Monday, July 21, 2008

Woe is My Career

I know the title sounds a bit mellow-dramatic, but it was all I could think of to tie the two things together.

First: I'm calling the people at Penn Foster in the morning and getting out of doing that online teaching gig. It's horrible. It's everything that's bad about teaching with all the excitingness of online text. It's a text book you can read online, complete with those ridiculous, vacuous test questions that's nothing but memorization. I was going to stick with it until I started looking at the assessments. I have to be honest, I couldn't pass the tests because I don't have that minutia memorized. I've been fired from gigs for refusing to teach that way and I gave up my family and friends to move 6000 miles away so that I wouldn't have to teach that way and I'm sure as hell not going to start doing it because it's the internets. I'm just going to use all my experience with women blowing me off to do this: It's not you, it's me...I'm just at a point where I have to focus on my career...I don't deserve a school like you...your pedagogy just doesn't satisfy me. So let's just be friends.

Second: Oh, Lord have mercy. Today I woke up at 3:30am to get on a plane to Oahu for an online class that I'm taking on how to use online learning to teach Hawaiian Culture. Too early...way too early. I didn't wake up until...actually, I think I was in a fog all day. And I was surrounded by...ew...teachers.

(Saved data entries)
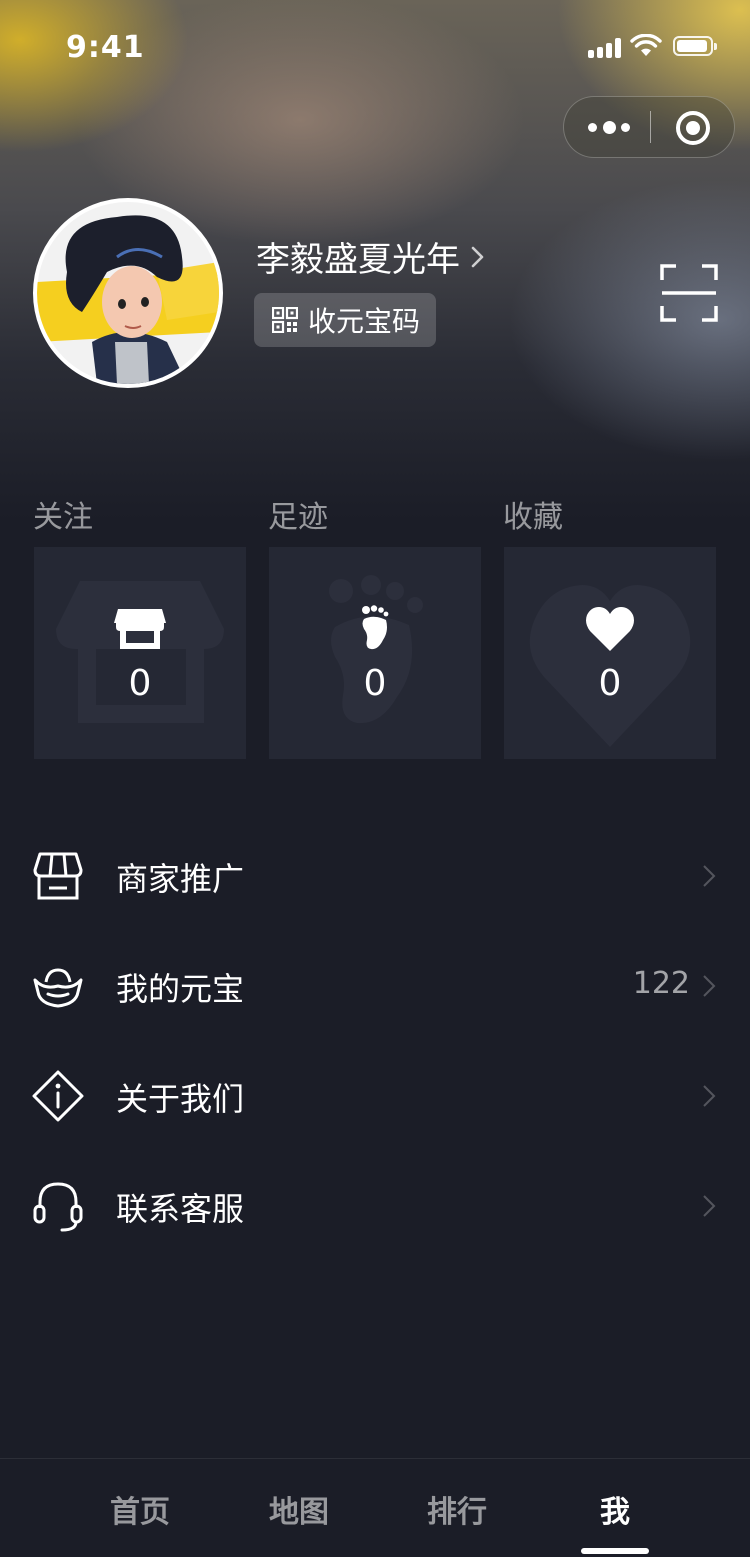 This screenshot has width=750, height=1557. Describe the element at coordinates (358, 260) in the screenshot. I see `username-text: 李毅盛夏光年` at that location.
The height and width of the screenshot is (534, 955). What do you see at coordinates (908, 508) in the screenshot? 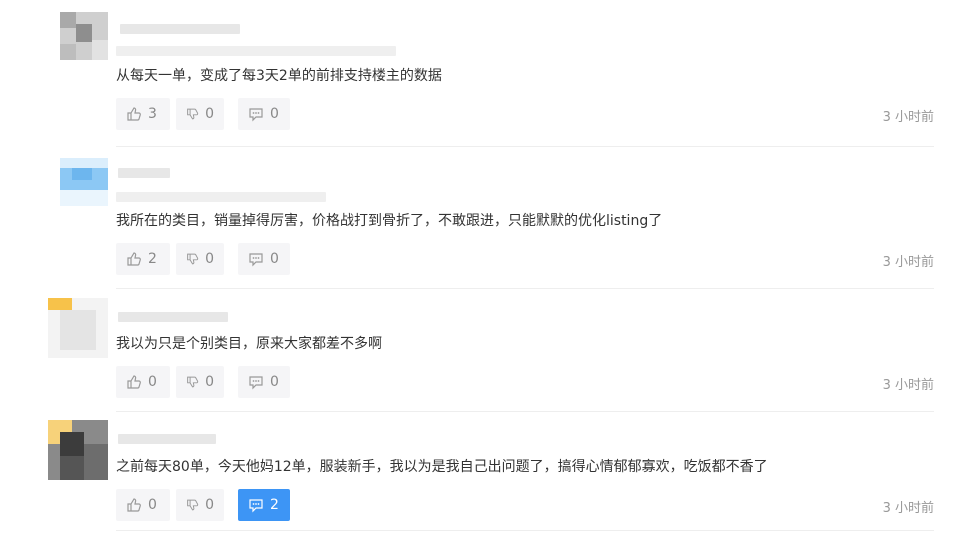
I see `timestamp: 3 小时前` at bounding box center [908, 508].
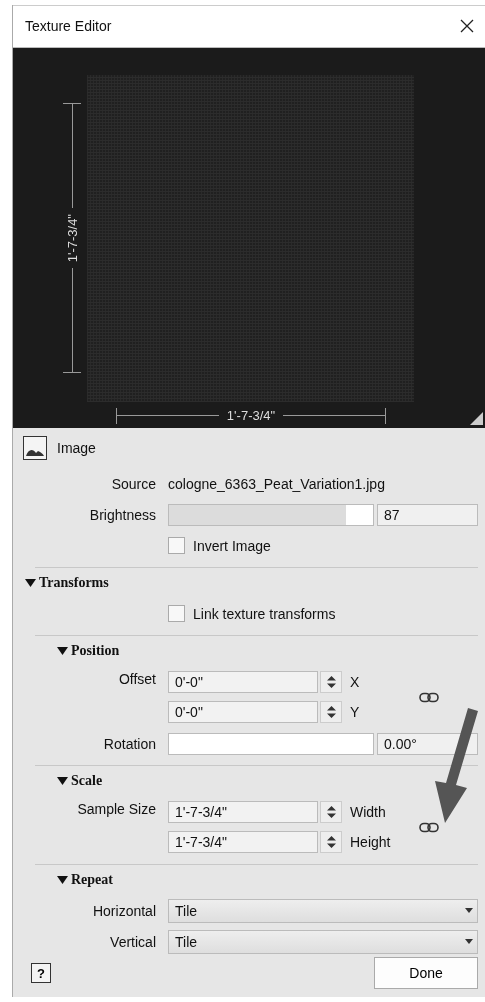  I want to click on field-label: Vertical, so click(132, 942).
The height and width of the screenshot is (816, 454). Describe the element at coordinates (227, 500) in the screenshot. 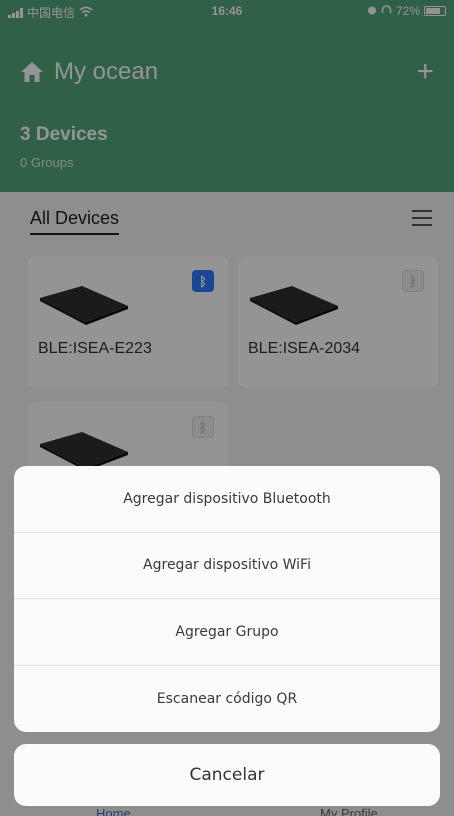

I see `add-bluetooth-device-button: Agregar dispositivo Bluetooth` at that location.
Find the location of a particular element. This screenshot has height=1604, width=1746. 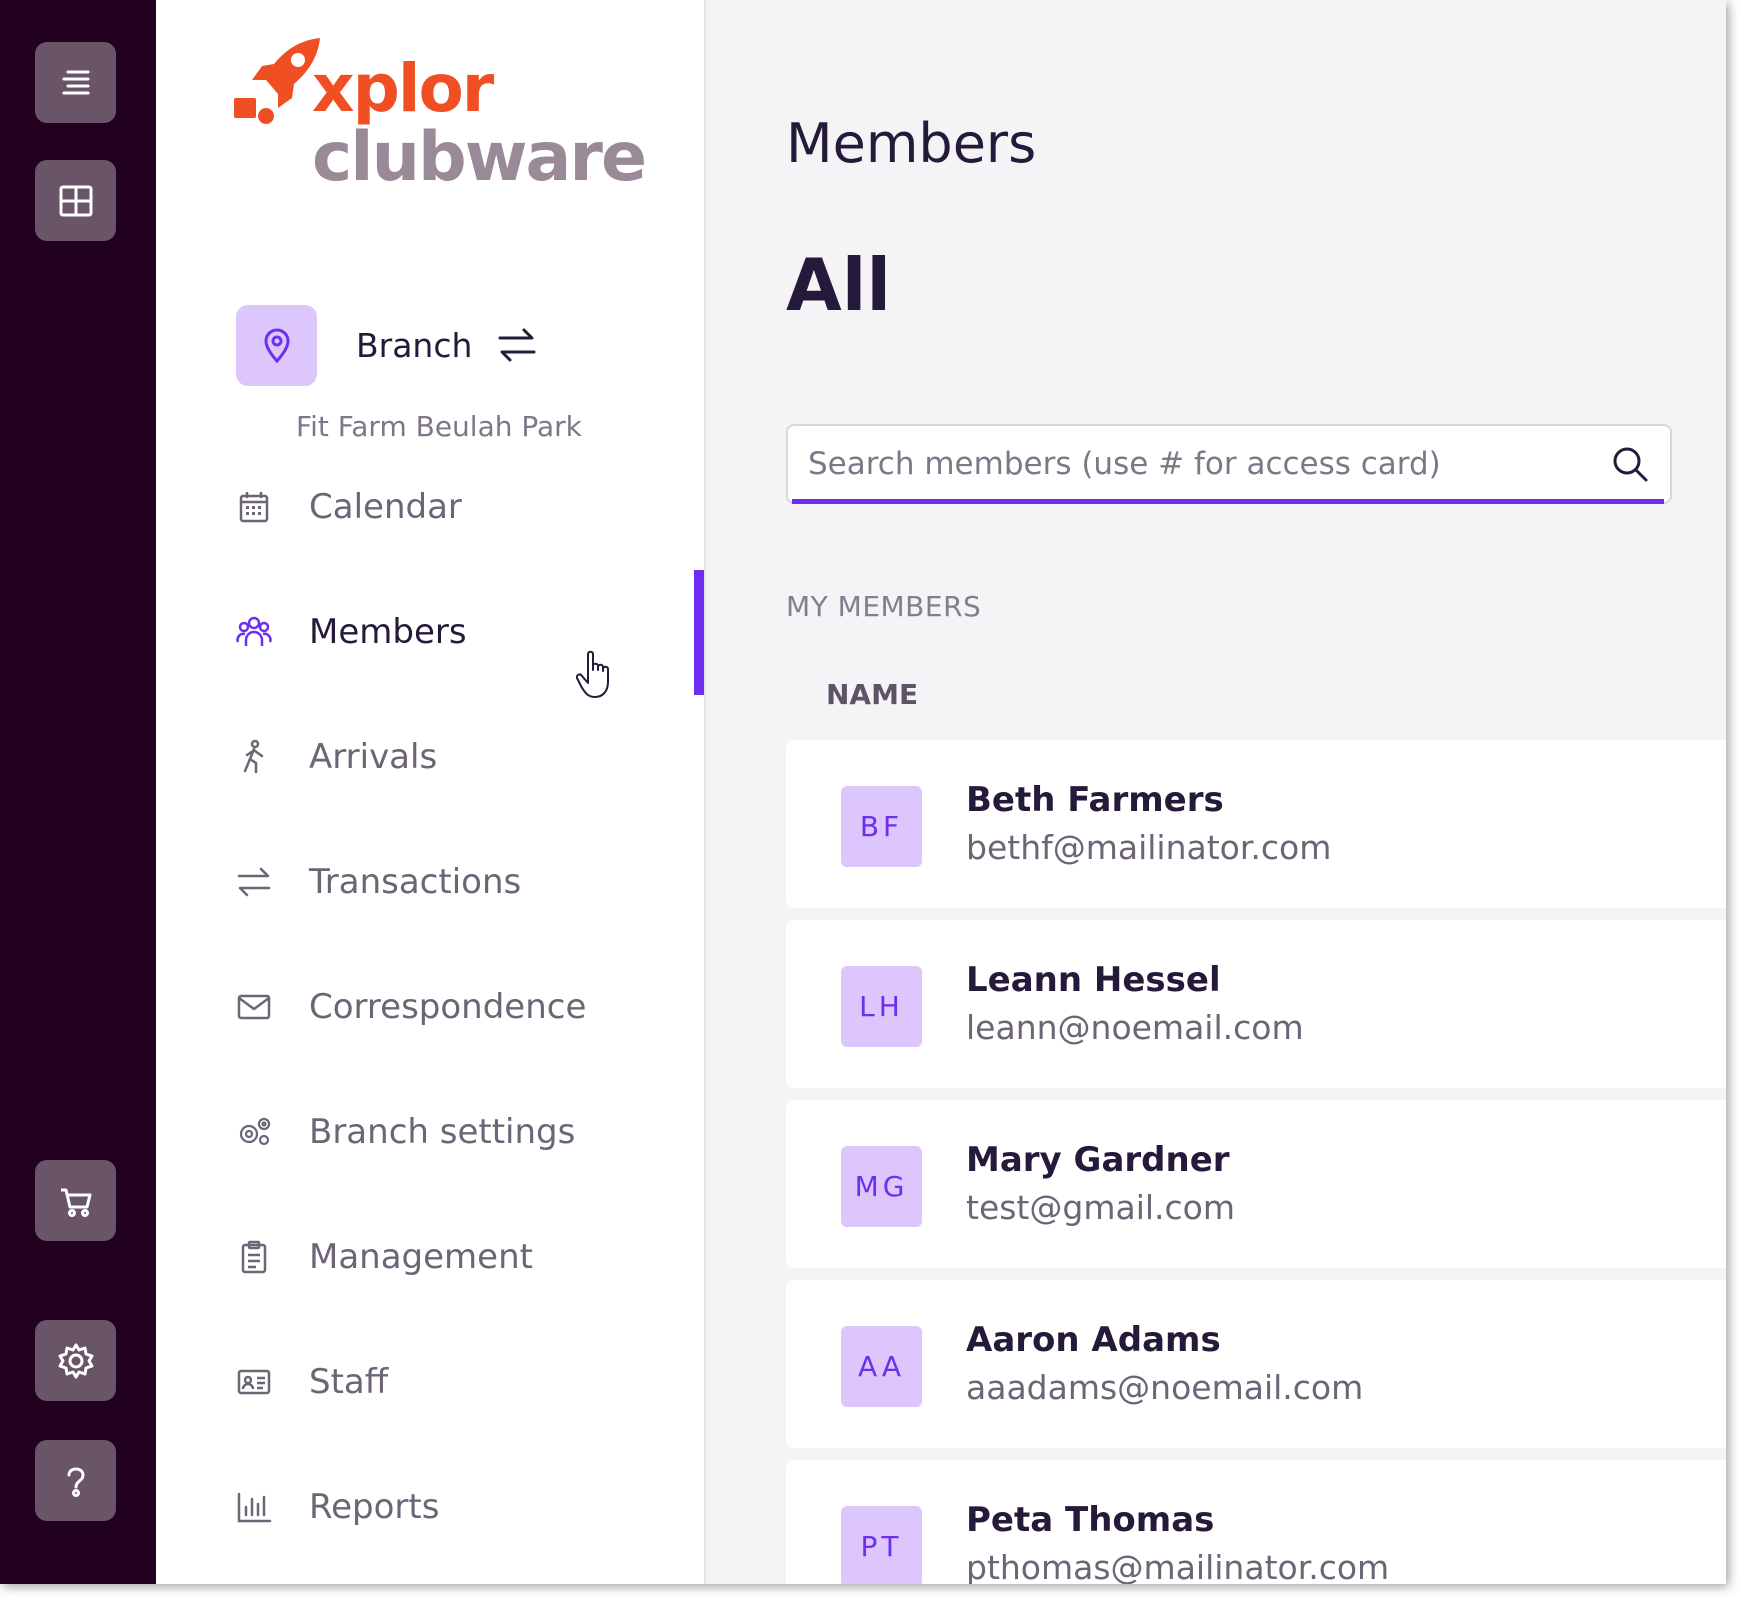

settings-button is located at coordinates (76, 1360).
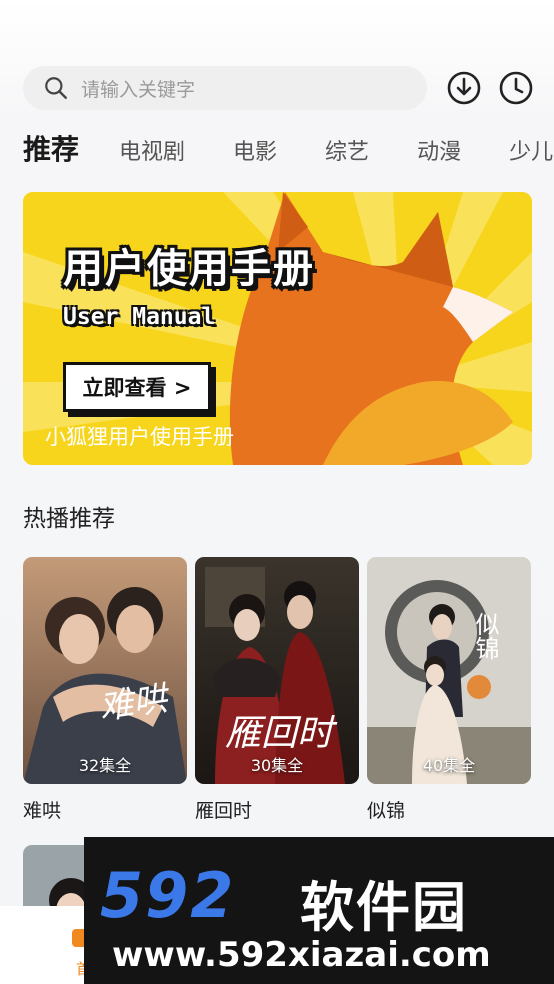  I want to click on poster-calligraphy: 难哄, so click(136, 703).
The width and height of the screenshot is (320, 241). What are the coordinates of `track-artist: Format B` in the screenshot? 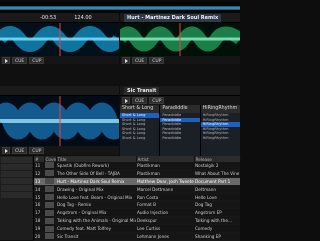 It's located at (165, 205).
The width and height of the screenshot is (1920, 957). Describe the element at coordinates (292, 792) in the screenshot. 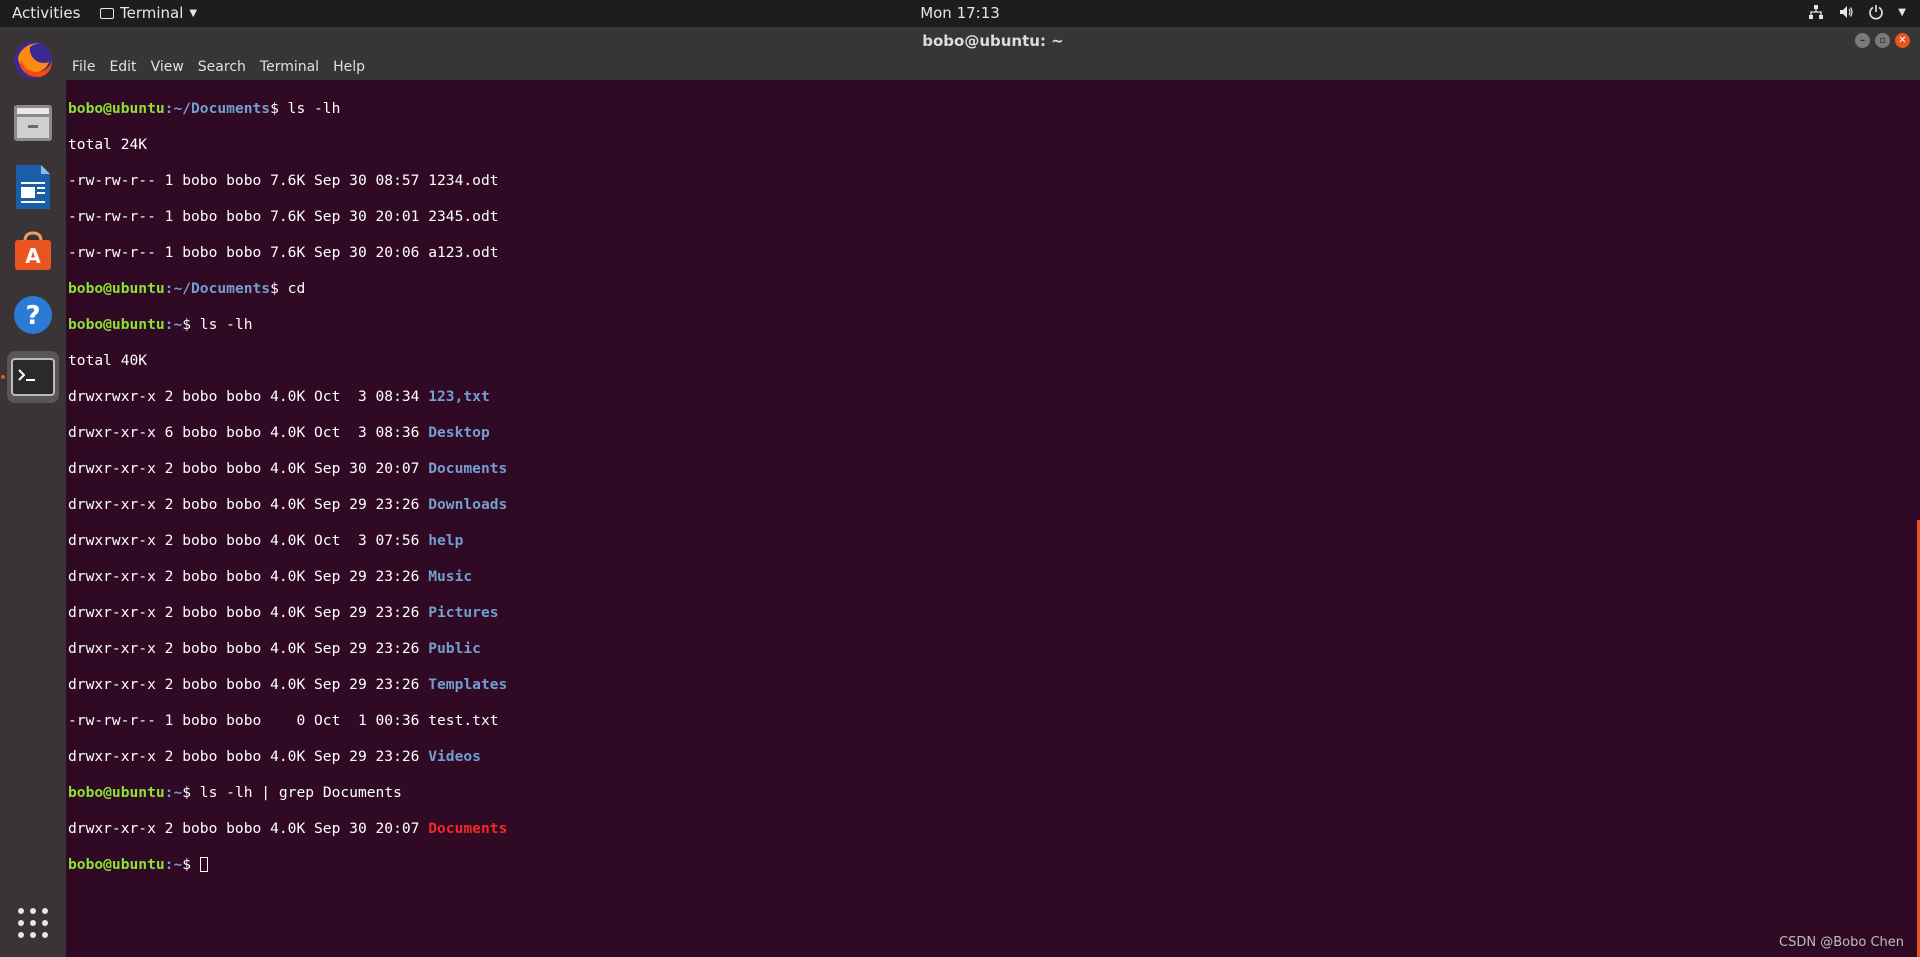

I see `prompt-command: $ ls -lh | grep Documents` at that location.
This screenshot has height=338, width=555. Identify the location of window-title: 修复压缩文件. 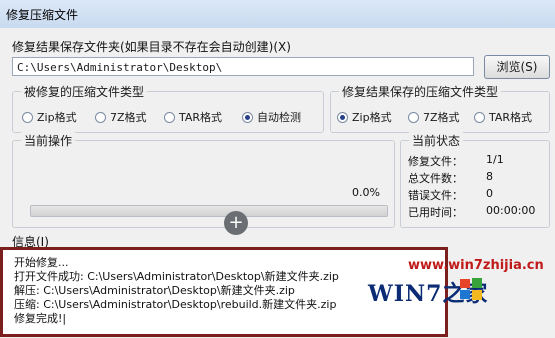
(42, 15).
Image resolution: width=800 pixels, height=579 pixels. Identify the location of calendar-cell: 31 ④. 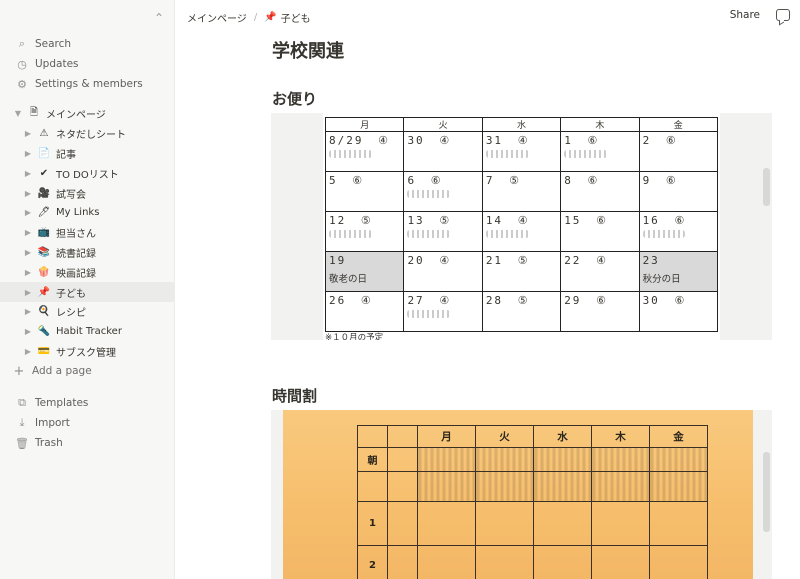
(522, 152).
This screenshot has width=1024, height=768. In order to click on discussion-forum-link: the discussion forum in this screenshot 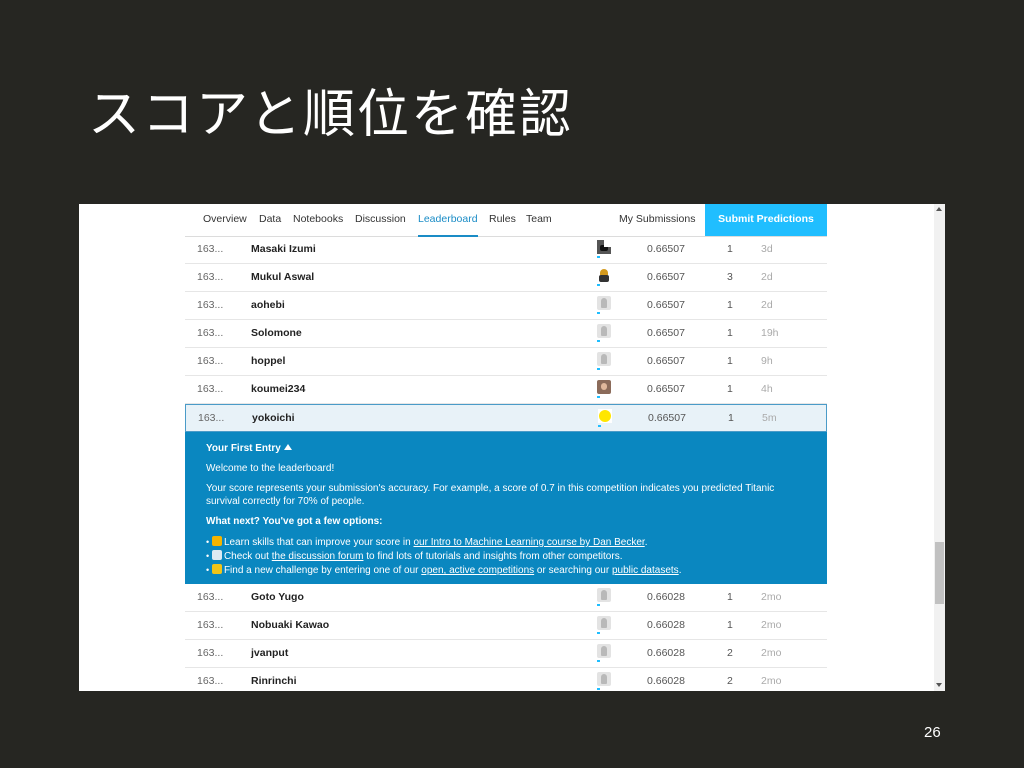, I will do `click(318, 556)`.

**Required actions**
1. In the blog post, what time did the writer wake up to catch the plane to Oahu?
2. From the saved data entries listing, quote the lines from the one containing "The height and width of the screenshot is (534, 955)." through the one containing "I want to click on field-label: Vertical, so", leaving the pictures out of your answer.

**Task-by-task answers**
1. 3:30am

2.
The height and width of the screenshot is (534, 955). What do you see at coordinates (908, 508) in the screenshot? 
I see `timestamp: 3 小时前` at bounding box center [908, 508].
  I want to click on field-label: Vertical, so click(132, 942).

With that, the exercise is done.